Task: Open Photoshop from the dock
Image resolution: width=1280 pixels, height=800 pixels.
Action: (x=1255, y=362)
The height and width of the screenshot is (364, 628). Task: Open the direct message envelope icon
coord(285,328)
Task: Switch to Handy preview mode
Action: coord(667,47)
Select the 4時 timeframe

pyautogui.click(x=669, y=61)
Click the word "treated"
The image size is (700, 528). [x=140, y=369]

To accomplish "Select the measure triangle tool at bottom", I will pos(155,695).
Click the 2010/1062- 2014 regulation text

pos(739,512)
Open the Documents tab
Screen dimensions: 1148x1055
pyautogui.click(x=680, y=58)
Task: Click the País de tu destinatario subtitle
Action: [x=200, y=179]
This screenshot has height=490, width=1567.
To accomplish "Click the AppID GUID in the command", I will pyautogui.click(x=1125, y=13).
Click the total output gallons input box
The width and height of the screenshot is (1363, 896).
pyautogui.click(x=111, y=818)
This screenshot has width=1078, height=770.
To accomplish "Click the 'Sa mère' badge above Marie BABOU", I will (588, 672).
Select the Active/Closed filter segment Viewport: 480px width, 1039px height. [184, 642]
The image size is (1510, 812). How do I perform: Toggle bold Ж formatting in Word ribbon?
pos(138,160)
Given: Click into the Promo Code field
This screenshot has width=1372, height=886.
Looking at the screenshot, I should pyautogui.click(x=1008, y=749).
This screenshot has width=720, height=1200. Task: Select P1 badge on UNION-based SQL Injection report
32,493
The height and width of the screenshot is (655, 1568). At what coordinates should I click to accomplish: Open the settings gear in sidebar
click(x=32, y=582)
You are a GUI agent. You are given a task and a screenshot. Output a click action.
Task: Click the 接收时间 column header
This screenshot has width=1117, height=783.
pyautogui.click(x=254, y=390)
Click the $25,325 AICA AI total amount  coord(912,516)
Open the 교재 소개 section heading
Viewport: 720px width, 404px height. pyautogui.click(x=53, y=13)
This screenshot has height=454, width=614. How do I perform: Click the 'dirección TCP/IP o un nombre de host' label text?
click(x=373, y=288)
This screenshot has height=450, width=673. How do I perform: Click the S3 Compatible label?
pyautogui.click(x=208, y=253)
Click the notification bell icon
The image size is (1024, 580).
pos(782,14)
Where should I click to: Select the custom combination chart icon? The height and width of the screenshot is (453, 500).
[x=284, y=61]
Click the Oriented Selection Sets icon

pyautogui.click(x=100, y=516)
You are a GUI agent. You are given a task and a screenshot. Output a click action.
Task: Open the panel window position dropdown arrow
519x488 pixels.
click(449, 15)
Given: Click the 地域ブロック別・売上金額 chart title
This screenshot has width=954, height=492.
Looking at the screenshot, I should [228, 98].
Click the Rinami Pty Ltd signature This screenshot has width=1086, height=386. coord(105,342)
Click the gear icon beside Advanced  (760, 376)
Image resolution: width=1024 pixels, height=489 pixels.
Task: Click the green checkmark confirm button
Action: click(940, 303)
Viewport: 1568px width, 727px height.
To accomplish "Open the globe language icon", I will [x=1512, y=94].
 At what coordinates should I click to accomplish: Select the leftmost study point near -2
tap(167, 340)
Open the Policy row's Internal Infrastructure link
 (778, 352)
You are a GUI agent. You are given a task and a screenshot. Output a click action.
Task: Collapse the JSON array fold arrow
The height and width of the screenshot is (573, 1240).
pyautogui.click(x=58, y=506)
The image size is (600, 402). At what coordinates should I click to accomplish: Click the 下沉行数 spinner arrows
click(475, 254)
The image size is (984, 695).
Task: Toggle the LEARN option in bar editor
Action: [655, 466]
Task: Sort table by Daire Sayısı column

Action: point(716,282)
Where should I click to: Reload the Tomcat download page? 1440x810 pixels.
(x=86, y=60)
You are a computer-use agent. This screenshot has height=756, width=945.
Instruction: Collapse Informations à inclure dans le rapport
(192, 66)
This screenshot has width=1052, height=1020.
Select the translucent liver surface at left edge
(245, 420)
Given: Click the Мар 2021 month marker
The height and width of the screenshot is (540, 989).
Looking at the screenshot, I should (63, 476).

-*-*-

_WORK REQUEST_
Your job is to transcribe the listing exactly, line for line.

_SOLUTION BELOW_
Task: Open Photoshop from the dock
Image resolution: width=1280 pixels, height=800 pixels.
Action: (x=1255, y=362)
The height and width of the screenshot is (364, 628). Task: Open the direct message envelope icon
coord(285,328)
Task: Switch to Handy preview mode
Action: coord(667,47)
Select the 4時 timeframe

pyautogui.click(x=669, y=61)
Click the word "treated"
The image size is (700, 528). [x=140, y=369]

To accomplish "Select the measure triangle tool at bottom", I will pos(155,695).
Click the 2010/1062- 2014 regulation text

pos(739,512)
Open the Documents tab
Screen dimensions: 1148x1055
pyautogui.click(x=680, y=58)
Task: Click the País de tu destinatario subtitle
Action: [x=200, y=179]
This screenshot has height=490, width=1567.
To accomplish "Click the AppID GUID in the command", I will pyautogui.click(x=1125, y=13).
Click the total output gallons input box
The width and height of the screenshot is (1363, 896).
pyautogui.click(x=111, y=818)
This screenshot has width=1078, height=770.
To accomplish "Click the 'Sa mère' badge above Marie BABOU", I will (588, 672).
Select the Active/Closed filter segment Viewport: 480px width, 1039px height. [184, 642]
The image size is (1510, 812). How do I perform: Toggle bold Ж formatting in Word ribbon?
pos(138,160)
Given: Click into the Promo Code field
This screenshot has width=1372, height=886.
Looking at the screenshot, I should pyautogui.click(x=1008, y=749).
This screenshot has width=720, height=1200. Task: Select P1 badge on UNION-based SQL Injection report
32,493
The height and width of the screenshot is (655, 1568). At what coordinates should I click to accomplish: Open the settings gear in sidebar
click(x=32, y=582)
You are a GUI agent. You are given a task and a screenshot. Output a click action.
Task: Click the 接收时间 column header
This screenshot has width=1117, height=783.
pyautogui.click(x=254, y=390)
Click the $25,325 AICA AI total amount  coord(912,516)
Open the 교재 소개 section heading
Viewport: 720px width, 404px height. pyautogui.click(x=53, y=13)
This screenshot has height=454, width=614. How do I perform: Click the 'dirección TCP/IP o un nombre de host' label text?
click(x=373, y=288)
This screenshot has height=450, width=673. How do I perform: Click the S3 Compatible label?
pyautogui.click(x=208, y=253)
Click the notification bell icon
The image size is (1024, 580).
pos(782,14)
Where should I click to: Select the custom combination chart icon? The height and width of the screenshot is (453, 500).
[x=284, y=61]
Click the Oriented Selection Sets icon

pyautogui.click(x=100, y=516)
You are a GUI agent. You are given a task and a screenshot. Output a click action.
Task: Open the panel window position dropdown arrow
519x488 pixels.
click(449, 15)
Given: Click the 地域ブロック別・売上金額 chart title
This screenshot has width=954, height=492.
Looking at the screenshot, I should [228, 98].
Click the Rinami Pty Ltd signature This screenshot has width=1086, height=386. coord(105,342)
Click the gear icon beside Advanced  (760, 376)
Image resolution: width=1024 pixels, height=489 pixels.
Task: Click the green checkmark confirm button
Action: click(940, 303)
Viewport: 1568px width, 727px height.
To accomplish "Open the globe language icon", I will [x=1512, y=94].
 At what coordinates should I click to accomplish: Select the leftmost study point near -2
tap(167, 340)
Open the Policy row's Internal Infrastructure link
 (778, 352)
You are a GUI agent. You are given a task and a screenshot. Output a click action.
Task: Collapse the JSON array fold arrow
The height and width of the screenshot is (573, 1240).
pyautogui.click(x=58, y=506)
The image size is (600, 402). At what coordinates should I click to accomplish: Click the 下沉行数 spinner arrows
click(475, 254)
The image size is (984, 695).
Task: Toggle the LEARN option in bar editor
Action: [655, 466]
Task: Sort table by Daire Sayısı column

Action: point(716,282)
Where should I click to: Reload the Tomcat download page? 1440x810 pixels.
(x=86, y=60)
You are a computer-use agent. This screenshot has height=756, width=945.
Instruction: Collapse Informations à inclure dans le rapport
(192, 66)
This screenshot has width=1052, height=1020.
Select the translucent liver surface at left edge
(245, 420)
Given: Click the Мар 2021 month marker
The height and width of the screenshot is (540, 989).
Looking at the screenshot, I should (63, 476).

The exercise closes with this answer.